All about PDF/A for long term archiving

All about PDF/A for long term archiving

PDF/A is the standard for archiving electronic documents. The format PDF is widespread globally. It is used for a variety of purposes in the industrial, public and private sectors. The PDF/A Standard is the perfect instrument to ensure preservation and reproducibility of documents over extended periods.

What is PDF/A?

PDF/A is a format that meets the requirements for long-term archiving. It combines the benefits of the PDF format with other specific requirements for long-term archiving.

ISO Standard 19005 defines a file format based on PDF called PDF/A. The format offers the principle of a self-contained document. This means that the visual appearance of a document remains preserved for an extended period, independent of tools and systems for producing, saving and reproducing it.

This standard specifies neither the methods nor the intention or the purpose of preservation. The standard is thus intended to guarantee that electronic documents can be viewed in their original appearance, even in the future.

For this reason, the document may not refer, either indirectly or directly, to an external source, for example an external image or a font that is not embedded in the document itself.

The PDF/A standard is a set of rules that defines which criteria a document must meet to be PDF/A-compliant. It is more limited in scope than PDF, because PDF itself is already the underlying standard.

What is the difference between PDF and PDF/A?

The normal PDF format does not guarantee long-term reproducibility or complete independence from the software and the output device. In order to guarantee both principles, it was necessary to both limit and expand the existing PDF specification. It was clear from the outset that PDF/A had to be based on an existing version of PDF in order to achieve the acceptance of a wide audience.

Adobe’s PDF reference 1.4 (Acrobat 5) forms the basis for the PDF/A standard (ISO 19005). It states that PDF/A “must meet all requirements of the PDF reference which additionally include this part of the ISO 19005 standard”. In other words, the standard describes only the differences from the reference.

Hier gibt es eine Beschreibung

Certain functions that are supported by PDF 1.4, such as transparency or audio/video reproduction, were excluded from PDF/A. At the same time, PDF 1.4 describes optional elements that are mandatory in PDF/A. For example, all visibly used fonts must be embedded in PDF/A.

In short, PDF/A primarily defines the specific properties set out in PDF reference 1.4 that are mandatory, recommended, restricted or forbidden.

Where does PDF/A format come from?

How has PDF/A evolved? Why was a PDF/A initiative founded? How were documents archived in the past?

What are the versions and conformance levels of PDF/A?

PDF/A is designed as a multi-part standard series: PDF/A-1, PDF/A-2, PDF/A-3 und PDF/A-4. A later issued version does not replace or supersede an earlier issued one in any way. For example, PDF/A-1 conform documents that were already created will remain valid for long-term archiving. They can remain unchanged, so an „upgrade“ to PDF/A-2 is not necessary.
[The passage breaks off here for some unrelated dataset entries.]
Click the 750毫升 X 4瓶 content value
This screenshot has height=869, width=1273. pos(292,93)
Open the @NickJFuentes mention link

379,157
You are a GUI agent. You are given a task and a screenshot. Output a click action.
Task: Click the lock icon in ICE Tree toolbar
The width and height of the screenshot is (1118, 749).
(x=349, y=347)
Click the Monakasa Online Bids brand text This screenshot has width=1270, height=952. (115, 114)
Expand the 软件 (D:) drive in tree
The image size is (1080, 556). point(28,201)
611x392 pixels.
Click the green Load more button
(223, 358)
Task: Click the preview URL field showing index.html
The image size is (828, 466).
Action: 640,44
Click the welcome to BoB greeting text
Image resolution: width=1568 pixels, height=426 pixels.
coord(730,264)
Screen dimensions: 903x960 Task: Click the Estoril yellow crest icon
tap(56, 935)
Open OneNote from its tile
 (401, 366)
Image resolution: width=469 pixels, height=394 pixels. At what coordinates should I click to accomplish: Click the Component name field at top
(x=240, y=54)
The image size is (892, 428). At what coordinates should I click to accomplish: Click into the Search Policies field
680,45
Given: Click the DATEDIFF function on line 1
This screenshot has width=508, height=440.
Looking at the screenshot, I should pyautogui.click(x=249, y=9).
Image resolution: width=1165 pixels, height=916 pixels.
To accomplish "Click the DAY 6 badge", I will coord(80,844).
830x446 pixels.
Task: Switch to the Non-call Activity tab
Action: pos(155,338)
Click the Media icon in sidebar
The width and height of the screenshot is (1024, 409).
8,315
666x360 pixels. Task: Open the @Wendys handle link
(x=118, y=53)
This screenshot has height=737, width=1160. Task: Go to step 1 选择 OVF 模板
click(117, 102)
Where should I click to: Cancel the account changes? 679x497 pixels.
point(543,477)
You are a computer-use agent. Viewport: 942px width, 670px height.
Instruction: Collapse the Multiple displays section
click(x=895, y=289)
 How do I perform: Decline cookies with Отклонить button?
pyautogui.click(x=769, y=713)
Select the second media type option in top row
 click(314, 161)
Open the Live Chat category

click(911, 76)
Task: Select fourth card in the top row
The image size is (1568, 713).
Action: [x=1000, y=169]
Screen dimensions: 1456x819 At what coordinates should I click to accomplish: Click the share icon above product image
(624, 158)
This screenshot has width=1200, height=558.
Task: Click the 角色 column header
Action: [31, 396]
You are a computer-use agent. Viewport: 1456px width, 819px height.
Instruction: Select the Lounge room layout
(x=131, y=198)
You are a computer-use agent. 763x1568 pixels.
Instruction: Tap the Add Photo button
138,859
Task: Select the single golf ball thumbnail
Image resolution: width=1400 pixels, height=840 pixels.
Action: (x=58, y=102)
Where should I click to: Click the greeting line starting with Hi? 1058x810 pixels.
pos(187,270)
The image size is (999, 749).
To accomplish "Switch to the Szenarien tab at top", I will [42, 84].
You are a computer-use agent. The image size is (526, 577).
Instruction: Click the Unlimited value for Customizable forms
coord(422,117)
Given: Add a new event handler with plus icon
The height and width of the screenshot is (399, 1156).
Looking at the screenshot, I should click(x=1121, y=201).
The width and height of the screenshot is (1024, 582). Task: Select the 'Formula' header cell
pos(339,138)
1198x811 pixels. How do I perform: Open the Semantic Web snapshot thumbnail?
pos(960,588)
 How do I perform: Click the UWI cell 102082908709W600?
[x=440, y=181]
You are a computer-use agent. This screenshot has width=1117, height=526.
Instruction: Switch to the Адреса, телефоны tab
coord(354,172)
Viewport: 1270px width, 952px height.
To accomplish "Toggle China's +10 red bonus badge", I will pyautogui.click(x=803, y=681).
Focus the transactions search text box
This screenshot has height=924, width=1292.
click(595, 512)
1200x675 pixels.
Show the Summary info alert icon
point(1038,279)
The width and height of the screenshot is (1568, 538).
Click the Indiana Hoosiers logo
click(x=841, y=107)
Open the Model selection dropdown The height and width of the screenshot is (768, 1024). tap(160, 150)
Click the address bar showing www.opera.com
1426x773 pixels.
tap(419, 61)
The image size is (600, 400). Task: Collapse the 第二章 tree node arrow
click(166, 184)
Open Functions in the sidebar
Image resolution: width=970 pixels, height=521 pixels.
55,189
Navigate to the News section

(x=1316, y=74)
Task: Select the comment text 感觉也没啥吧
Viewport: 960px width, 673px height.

The PDF/A versions 1-3 are additionally divided into two to three conformance levels, which indicate whether a document, in addition to unambiguous visual reproducibility (Basic = b), also allows the use of Unicode text (Unicode = u) or barrier-free use (Accessibility = a). With PDF/A-4, only two levels are formed depending on the content or intended use.

Recommendation

Unless the nature of documents suggests a different standard, PDF Tools recommends archiving in the PDF/A-2 standard. Conversion to PDF/A-2 is easy and of high quality with the right software tools. In addition, this standard avoids risks associated with unknown file attachments (see PDF/A-3).

Using PDF/A-1 for today's conversion processes is not advisable, since this standard's lack of functionality, such as transparency, can lead to visual changes in the document or prevent the conversion from being implemented. PDF/A-4 also appears to make little sense, since the vast majority of existing documents are based on PDF 1.X, and conversion to PDF/A-4 would therefore represent an unnecessarily complex conversion compared to PDF/A-2.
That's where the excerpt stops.